Write a Blog >>
ESEC/FSE 2022
Mon 14 - Fri 18 November 2022 Singapore

To improve software quality, just-in-time defect prediction (JIT-DP) (identifying defect-inducing commits) and just-in-time defect localization (JIT-DL) (identifying defect-inducing code lines in commits) have been widely studied by learning semantic features or expert features, respectively, and indeed achieved promising performance. Semantic features represent the intrinsic characteristics of defect-inducing commits, while expert features are experts’ knowledge on understanding such commits. Unfortunately, the best of the two features have not been fully explored together to boost the just-in-time defect prediction and localization in the literature yet. JIT-DP identifies defects at the coarse commit level, while as the consequent task of JIT-DP, JIT-DL cannot achieve the accurate localization of defect-inducing code lines in a commit without JIT-DP. We hypothesize that the two just-in-time tasks can be combined together to boost the accurate prediction and localization of defect-inducing commits by integrating semantic features with expert features. Therefore, we propose to build a unified model of just-in-time defect prediction and localization, JIT-Fine, by leveraging the best of semantic features and expert features.

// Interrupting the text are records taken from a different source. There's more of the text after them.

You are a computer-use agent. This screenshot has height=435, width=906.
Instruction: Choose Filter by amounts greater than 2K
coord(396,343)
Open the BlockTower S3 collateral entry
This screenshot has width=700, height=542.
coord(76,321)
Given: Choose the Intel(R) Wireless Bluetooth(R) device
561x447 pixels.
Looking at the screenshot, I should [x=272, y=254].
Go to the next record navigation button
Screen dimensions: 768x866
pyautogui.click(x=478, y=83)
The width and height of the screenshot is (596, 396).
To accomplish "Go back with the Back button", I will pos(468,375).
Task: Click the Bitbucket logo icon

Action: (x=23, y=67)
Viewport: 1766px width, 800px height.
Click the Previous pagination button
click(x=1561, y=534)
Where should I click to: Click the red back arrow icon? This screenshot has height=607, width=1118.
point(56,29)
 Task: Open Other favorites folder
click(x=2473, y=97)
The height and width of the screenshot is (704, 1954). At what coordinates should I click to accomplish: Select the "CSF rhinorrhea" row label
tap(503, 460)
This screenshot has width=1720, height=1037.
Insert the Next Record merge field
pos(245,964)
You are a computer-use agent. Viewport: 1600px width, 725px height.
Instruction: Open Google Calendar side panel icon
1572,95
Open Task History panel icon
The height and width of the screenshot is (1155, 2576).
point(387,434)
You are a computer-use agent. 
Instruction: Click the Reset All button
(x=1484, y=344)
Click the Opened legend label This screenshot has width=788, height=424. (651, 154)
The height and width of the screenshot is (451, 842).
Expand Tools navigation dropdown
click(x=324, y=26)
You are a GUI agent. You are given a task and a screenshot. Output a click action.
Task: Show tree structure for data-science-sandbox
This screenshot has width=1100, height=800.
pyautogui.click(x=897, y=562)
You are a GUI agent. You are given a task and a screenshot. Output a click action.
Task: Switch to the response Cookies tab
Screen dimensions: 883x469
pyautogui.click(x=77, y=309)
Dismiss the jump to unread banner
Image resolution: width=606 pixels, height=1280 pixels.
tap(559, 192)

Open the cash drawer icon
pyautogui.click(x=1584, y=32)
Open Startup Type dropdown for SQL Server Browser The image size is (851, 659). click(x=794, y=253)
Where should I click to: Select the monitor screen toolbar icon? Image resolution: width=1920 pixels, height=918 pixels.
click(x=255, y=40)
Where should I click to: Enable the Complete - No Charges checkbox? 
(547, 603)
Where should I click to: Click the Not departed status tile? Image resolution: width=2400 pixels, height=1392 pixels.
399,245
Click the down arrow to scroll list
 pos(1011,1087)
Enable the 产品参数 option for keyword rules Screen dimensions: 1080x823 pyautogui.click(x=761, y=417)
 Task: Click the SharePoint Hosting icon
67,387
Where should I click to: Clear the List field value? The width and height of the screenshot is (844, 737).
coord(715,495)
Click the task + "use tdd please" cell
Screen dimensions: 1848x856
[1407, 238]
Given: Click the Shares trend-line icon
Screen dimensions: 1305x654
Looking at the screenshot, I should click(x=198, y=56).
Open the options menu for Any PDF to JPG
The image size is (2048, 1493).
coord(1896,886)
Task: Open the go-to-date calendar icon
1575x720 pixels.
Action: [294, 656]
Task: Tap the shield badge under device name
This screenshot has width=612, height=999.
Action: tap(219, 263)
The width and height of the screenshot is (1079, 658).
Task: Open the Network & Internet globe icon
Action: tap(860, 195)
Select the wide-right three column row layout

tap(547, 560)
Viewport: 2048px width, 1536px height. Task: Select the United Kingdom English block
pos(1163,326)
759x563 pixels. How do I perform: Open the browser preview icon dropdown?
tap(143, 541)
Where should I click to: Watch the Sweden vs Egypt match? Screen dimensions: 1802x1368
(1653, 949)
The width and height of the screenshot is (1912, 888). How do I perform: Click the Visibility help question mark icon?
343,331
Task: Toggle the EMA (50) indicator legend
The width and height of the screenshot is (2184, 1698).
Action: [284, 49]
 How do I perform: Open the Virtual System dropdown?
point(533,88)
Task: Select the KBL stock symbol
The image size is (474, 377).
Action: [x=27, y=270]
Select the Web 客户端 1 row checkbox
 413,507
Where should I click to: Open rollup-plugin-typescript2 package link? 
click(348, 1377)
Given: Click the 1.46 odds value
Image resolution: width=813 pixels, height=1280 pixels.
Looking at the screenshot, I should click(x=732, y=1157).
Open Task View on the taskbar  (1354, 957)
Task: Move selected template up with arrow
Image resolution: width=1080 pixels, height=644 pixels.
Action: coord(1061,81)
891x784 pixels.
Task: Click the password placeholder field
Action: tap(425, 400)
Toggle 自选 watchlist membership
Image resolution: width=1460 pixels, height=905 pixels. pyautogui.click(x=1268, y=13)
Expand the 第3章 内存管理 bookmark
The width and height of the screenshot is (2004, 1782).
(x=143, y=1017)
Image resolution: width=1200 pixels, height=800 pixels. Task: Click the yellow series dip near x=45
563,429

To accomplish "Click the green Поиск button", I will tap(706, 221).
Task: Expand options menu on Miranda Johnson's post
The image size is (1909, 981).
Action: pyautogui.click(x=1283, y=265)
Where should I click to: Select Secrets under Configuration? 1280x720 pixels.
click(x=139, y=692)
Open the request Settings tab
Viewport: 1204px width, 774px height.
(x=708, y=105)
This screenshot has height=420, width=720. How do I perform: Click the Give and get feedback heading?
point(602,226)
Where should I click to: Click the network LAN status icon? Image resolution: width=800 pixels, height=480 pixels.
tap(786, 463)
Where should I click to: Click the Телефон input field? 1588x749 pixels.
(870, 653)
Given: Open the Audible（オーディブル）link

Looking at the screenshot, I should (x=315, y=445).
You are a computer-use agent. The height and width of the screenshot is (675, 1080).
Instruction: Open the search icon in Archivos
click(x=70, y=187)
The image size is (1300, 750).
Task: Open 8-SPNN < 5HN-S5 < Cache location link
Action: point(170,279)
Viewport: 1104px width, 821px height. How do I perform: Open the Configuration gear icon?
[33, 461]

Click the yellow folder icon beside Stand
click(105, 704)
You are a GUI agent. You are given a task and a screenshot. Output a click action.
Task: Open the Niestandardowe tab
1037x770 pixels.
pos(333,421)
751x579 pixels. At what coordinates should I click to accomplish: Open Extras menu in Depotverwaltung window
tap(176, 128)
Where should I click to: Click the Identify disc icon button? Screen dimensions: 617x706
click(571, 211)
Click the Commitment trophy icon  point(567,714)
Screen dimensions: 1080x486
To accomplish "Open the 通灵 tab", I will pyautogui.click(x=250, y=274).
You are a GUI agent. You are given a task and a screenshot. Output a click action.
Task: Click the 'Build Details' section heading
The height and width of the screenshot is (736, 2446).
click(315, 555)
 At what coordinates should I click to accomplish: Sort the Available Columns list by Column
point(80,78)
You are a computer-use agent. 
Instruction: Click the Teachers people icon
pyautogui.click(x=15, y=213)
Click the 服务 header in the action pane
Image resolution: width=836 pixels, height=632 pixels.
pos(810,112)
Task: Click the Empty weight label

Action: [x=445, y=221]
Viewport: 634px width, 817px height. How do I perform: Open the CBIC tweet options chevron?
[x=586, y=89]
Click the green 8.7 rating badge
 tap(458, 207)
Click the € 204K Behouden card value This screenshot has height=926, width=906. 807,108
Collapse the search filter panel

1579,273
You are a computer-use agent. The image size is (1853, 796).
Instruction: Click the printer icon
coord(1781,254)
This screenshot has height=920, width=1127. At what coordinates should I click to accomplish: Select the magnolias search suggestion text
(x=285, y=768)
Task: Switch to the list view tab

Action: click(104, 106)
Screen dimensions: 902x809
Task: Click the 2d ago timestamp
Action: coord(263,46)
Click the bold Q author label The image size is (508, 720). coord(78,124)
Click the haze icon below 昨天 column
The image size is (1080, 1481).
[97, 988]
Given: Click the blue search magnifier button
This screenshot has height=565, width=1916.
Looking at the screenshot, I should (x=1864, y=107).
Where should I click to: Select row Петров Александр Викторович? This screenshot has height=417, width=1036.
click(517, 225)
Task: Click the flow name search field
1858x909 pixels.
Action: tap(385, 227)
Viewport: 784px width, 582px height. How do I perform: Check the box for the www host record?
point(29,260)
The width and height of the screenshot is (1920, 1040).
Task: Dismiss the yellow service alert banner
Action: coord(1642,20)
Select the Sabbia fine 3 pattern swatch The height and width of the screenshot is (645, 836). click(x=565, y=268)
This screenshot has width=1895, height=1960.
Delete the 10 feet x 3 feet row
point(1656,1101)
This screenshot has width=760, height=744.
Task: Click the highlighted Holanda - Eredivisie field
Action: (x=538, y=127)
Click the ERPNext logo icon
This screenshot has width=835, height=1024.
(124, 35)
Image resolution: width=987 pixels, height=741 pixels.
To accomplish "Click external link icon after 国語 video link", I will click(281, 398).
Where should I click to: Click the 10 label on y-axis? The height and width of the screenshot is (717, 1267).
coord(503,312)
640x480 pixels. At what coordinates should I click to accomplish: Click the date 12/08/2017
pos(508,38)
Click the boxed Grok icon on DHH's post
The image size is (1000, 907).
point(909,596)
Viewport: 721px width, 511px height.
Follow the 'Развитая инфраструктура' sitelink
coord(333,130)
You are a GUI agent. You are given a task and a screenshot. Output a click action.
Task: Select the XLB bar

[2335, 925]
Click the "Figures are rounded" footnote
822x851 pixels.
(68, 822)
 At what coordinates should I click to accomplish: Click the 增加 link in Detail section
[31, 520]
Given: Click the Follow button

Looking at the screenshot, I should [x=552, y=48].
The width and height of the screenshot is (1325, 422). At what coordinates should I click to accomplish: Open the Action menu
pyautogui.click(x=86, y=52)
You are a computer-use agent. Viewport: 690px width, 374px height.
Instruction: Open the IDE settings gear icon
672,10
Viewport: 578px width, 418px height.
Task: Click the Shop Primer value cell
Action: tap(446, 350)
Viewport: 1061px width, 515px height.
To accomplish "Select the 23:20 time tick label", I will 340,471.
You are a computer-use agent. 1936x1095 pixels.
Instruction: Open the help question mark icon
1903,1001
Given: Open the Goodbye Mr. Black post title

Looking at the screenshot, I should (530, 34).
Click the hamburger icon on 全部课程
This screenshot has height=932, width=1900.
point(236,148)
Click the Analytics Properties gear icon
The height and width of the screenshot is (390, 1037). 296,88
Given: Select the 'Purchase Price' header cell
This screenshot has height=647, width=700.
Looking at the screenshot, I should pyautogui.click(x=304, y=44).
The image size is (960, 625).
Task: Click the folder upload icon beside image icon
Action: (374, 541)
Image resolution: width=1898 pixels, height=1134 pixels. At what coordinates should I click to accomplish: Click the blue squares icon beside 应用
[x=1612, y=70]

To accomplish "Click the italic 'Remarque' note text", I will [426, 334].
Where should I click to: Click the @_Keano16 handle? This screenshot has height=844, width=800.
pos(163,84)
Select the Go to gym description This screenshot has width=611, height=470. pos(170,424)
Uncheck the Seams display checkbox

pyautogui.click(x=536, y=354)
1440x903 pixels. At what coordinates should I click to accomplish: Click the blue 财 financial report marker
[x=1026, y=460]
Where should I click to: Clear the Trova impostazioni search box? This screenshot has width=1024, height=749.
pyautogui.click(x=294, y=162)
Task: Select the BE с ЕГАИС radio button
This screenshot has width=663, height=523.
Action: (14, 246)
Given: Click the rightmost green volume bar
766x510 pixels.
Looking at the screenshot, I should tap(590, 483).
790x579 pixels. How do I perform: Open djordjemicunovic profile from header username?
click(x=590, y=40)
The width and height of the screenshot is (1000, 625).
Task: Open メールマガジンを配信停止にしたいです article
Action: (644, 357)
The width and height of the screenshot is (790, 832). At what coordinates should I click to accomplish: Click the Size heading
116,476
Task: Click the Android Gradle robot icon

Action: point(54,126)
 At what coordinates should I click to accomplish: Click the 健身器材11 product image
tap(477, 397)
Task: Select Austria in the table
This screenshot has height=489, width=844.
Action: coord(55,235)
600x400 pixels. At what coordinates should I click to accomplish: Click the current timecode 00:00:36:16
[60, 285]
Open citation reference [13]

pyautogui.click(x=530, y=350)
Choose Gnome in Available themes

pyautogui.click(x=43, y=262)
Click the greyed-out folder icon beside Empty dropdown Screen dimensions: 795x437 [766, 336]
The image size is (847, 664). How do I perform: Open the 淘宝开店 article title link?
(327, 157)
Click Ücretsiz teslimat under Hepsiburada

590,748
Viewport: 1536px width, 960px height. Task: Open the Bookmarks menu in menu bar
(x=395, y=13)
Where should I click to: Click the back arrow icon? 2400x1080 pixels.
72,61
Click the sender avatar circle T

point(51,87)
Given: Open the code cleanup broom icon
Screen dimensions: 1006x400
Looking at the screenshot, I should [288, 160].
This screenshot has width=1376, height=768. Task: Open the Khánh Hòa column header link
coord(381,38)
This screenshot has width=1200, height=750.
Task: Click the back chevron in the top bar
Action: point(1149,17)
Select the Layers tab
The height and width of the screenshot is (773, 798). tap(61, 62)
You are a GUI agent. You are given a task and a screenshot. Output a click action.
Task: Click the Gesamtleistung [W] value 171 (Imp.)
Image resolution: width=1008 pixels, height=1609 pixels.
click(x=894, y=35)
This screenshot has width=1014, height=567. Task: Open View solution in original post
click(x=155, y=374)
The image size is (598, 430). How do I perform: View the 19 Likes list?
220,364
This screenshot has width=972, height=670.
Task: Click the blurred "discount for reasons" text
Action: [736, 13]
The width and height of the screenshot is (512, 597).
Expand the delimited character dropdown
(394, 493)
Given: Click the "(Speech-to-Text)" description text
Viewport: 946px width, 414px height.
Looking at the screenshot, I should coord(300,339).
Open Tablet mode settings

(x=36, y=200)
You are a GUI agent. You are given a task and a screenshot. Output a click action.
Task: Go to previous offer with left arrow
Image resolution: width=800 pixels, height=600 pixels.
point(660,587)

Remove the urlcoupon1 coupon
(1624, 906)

To assess the feasibility of JIT-Fine, we first build a large-scale line-level manually labeled dataset JIT-Defects4J. Then, we make a comprehensive comparison with six state-of-the-art baselines under various settings using ten performance measures grouped into two types: effort-agnostic and effort-aware. The experimental results indicate that JIT-Fine can outperform all state-of-the-art baselines on both JIT-DP and JIT-DL tasks in terms of ten performance measures with a substantial improvement (i.e., 10%-629% in terms of effort-agnostic measures on JIT-DP, 5%-54% in terms of effort-aware measures on JIT-DP, and 4%-117% in terms of effort-aware measures on JIT-DL). The good results of JIT-Fine also indicate the advantages of combining expert features and semantic features, as well as building a unified model for both JIT-DP and JIT-DL.